On-device AI inference reached a practical threshold in mid-2026 that changes the economics of mobile AI applications. Qualcomm's Snapdragon 8 Elite, shipping in flagship Android devices since Q1 2026, now runs Llama 3.1 7B at 30 tokens per second with quantized weights — fast enough for real-time chat, code completion, and summarization without a cloud round-trip.
MediaTek's Dimensity 9400 achieves comparable throughput through a different architectural approach, using a dedicated NPU cluster that draws only 3.2 watts at peak AI load. For a phone running on battery, that power envelope means continuous AI inference without meaningful impact on daily use time.

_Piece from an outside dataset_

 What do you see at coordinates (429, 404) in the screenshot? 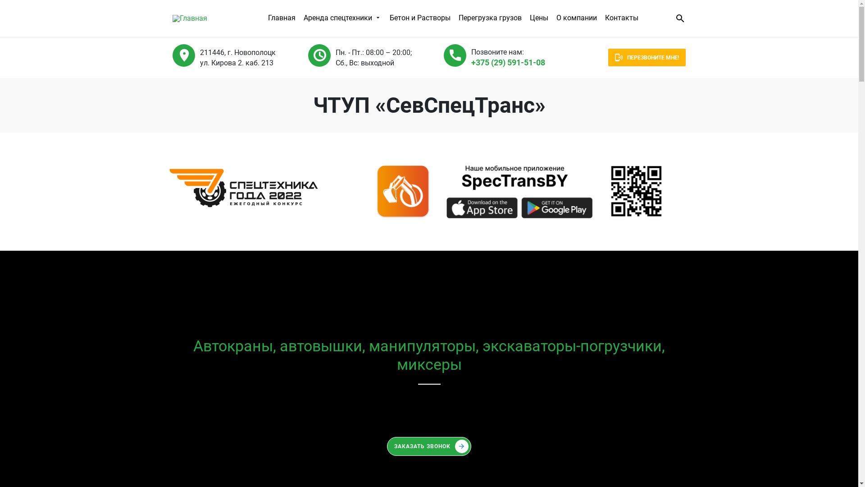
I see `'+375 (29) 591-51-08'` at bounding box center [429, 404].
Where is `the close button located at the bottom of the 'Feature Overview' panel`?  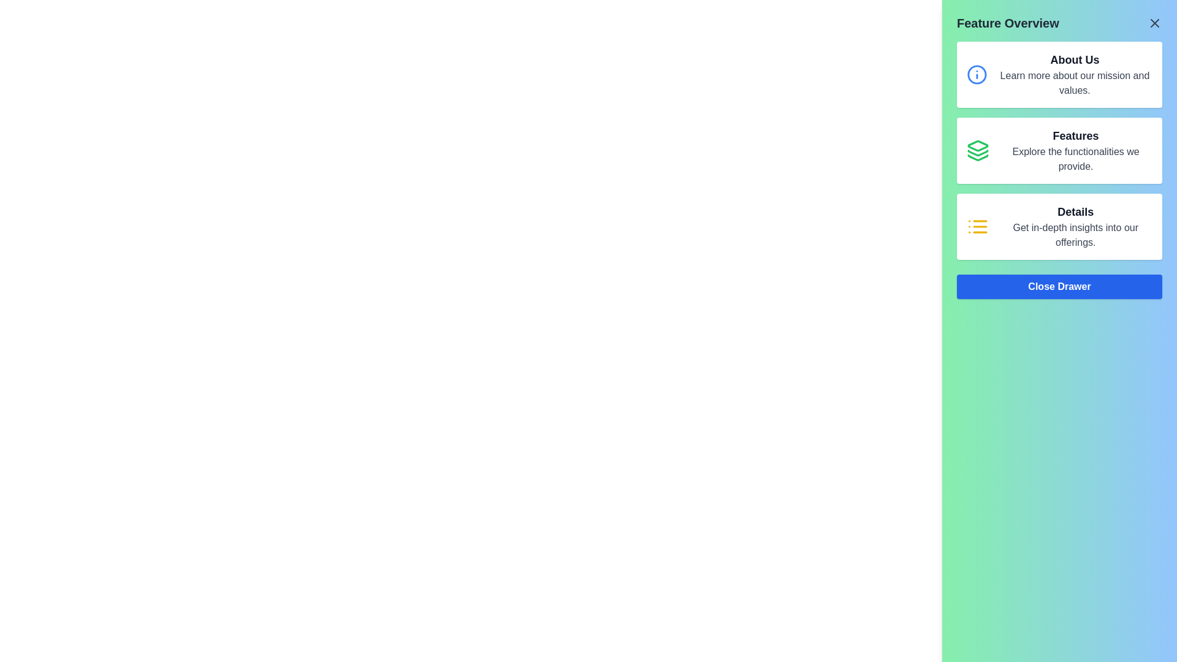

The implications are significant for three categories of applications. First, privacy-sensitive use cases — medical symptom checking, legal document review, financial analysis — can now stay entirely on the device. Second, latency-critical applications like real-time translation and live caption generation benefit from eliminating the 80-to-200ms cloud round-trip. Third, developers in markets with unreliable connectivity (large portions of Southeast Asia, Sub-Saharan Africa, Latin America) can build AI features that actually work offline.
Apple's A18 Pro in the iPhone 16 Pro established the benchmark that both Android chipmakers are chasing: 38 tokens per second on the on-device model powering Apple Intelligence features. The gap has closed from roughly 3x eighteen months ago to under 30% today.
Model compression has enabled this shift as much as raw silicon performance. Techniques like INT4 quantization, weight sharing, and structured pruning allow 7B-parameter models that would have required 14GB of RAM at full precision to run in under 4GB — within reach of mainstream flagship devices.
The next frontier is 13B models on mobile. Current silicon handles this class only at reduced token rates (8-12 tokens per second), but roadmaps from both Qualcomm and MediaTek suggest crossing the 20 tokens-per-second threshold for 13B models by early 2027, which would bring near-GPT-4-class capability to devices without any cloud dependency.